Por lo menos no iba a tener que huir de una horda de niños hiperactivos, como ocurrió en Beirut en el ’83: bañarse con pirañas era más llevadero.
Depositó el paquete con sumo cuidado. Se trataba de una consola portátil Lenovo-Braun de última generación, holográfica. Hacía más de dos décadas que los consorcios sino-europeos habían movido sus fábricas a los cinturones industriales de la Rift Valley. Alta tecnología made in Kenya. Se mesó la barba de dos días, perplejo, meditando acerca de lo mucho que había cambiado el mundo. Tales reflexiones, con todo, no duraban más que algunos segundos. No había que malgastar tiempo. Dejó trozos de carbón sintético en los calcetines y se alejó raudo hacia la puerta de servicio.
Los años pasaban factura: tardó medio segundo en rodar a un lado cuando oyó el inconfundible sonido de una bala de 7,62. Ésta había salido de una copia yugoslava de un Dragunov. Ni siquiera necesitó levantar la vista para saber que se trataba de Babouschka Befanova. Si de una trampa se trataba, no había sido perfecta. Otro disparo astilló gravemente la madera blanca del umbral. Echó un vistazo rápido al exterior. Nada. Otro disparo, esta vez más cerca. Al diablo con el sigilo. Extrajo de la funda su Lahti de compuestos cerámicos; torciendo la muñeca vomitó una ráfaga de cinco golpes al azar. Luego, con un pequeño espejo telescópico, intentó localizar a la tiradora.
Agazapada tras un abedul pudo ver la mira telescópica del rifle. Y, detrás de ella, Babouschka, su rival clásica: una robusta agente del NKVD, de melena plateada y risa sórdida. Se preguntó si el primer tiro lo había fallado aposta. ¿Incipiente sadismo? ¿Era ella la gata y él el lemming? Sondear las intenciones de una francotiradora menopáusica nunca había sido santo de su devoción. Arrancó con los dientes la anilla de una granada al fósforo y la lanzó con vigor hacia el jardín, tapándose los ojos.
El destello azulado creó la diversión suficiente como para que pudiera desplazarse hasta la cocina. Oyó la voz de Babouschka resonar no muy lejos, profiriendo invectivas en cirílico.
Siguió corriendo. Su misión había concluido, y no hacía falta recrearse en inútiles y prolijas batallitas; la competencia era demasiado feroz. Saliendo por otra puerta secundaria y dejando a sus espaldas una cortina de espeso humo lacrimógeno, quemó la distancia que le separaba del campo abierto, donde podría alcanzar el R.E.N.O. Llevaba recorridos unos pocos cientos de metros cuando un racimo de faros halógenos montados en el techo de un pick-up lo cegaron por sorpresa.

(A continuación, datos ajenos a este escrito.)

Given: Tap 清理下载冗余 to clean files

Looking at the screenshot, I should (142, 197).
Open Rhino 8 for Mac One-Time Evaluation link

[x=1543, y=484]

– ¡Noel! ¡Es inútil que intentes escapar! – gritó una voz de acento africano.
Era Baltasar, antiguo comandante de los escuadrones de la muerte nigerianos. Se había juntado con una pequeña célula iraní en 1984 y – desde entonces – Melchor, Gaspar y él se hacían llamar “Los Magos”. Panda de payasos de la OPEP, meditó Noel al echarse entre los altos matorrales. No los había oído llegar: empezaba a cansarse, lo cual era mal asunto. Y la Navidad se estaba haciendo pelín recargada en cuanto a personalidades. Era obvio que tantas coincidencias obedecían a un plan de ataque conjunto del cual la NSA no le había informado. A su alrededor ya crepitaban los AK-47 como palomitas metálicas.
Si salgo de ésta, pensó entre sí mientras enroscaba un cohete a su rifle de asalto Valmet, juro que los regalos los va a traer Jack Bauer.